Patients with TP53-mutated myelodysplastic neoplasms (MDS) have unfavorable prognoses; the benefit of cytoreductive treatment before hematopoietic stem cell transplantation (HSCT) is debated. We retrospectively analyzed 284 MDS patients undergoing allogeneic HSCT; among which 49 had TP53 mutation, with 38 receiving cytoreduction and 11 treated exclusively with best supportive care (BSC) before transplantation. Regardless of TP53 allelic state, patients with mutated-TP53 had a lower overall survival rate and higher relapse rate than those with wild-type TP53 (P < 0.001, P = 0.002, respectively).
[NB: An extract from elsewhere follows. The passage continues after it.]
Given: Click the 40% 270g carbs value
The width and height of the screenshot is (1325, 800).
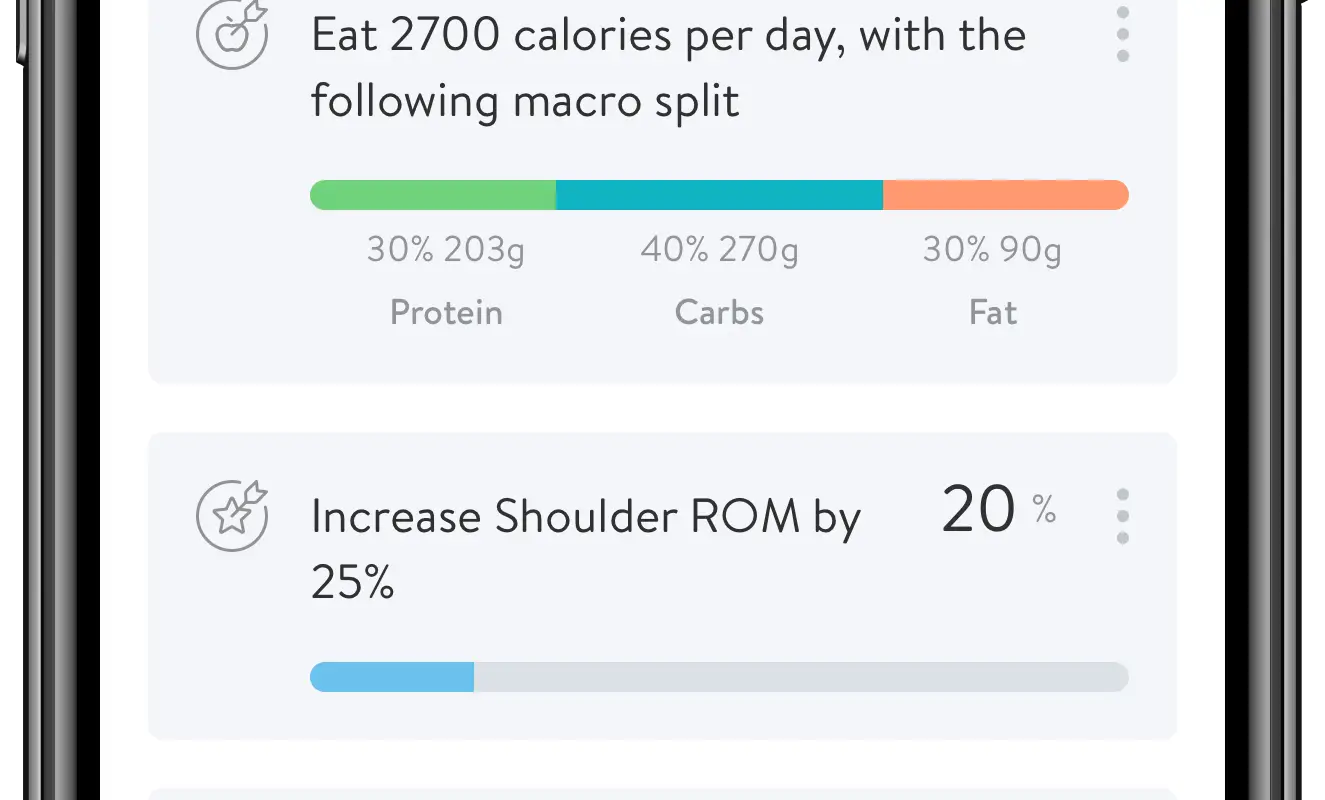Looking at the screenshot, I should (x=719, y=250).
Among the TP53-mutated cohort, the 2-year overall survival rate in the cytoreduction group was comparable to that in the BSC group (34.6% vs. 45.5%, P = 0.53), and no other prognostic benefit was observed as well (all P < 0.05). Moreover, no prognostic difference was found among the chemotherapy subgroup, hypomethylating agent subgroup, and BSC subgroup (all P > 0.05). Patients in the pre-HSCT measurable residual disease (MRD) negative subgroup, pre-HSCT MRD-positive subgroup, and BSC subgroup exhibited similar prognoses (all P > 0.05). Multivariate analyses showed that pre-HSCT cytoreduction was not associated with post-transplant survival (all P > 0.05). In conclusion, TP53-mutated MDS patients have poor post-HSCT outcomes; compared to BSC, pre-HSCT cytoreduction doesn't improve prognosis, even in those with MRD negative before transplantation.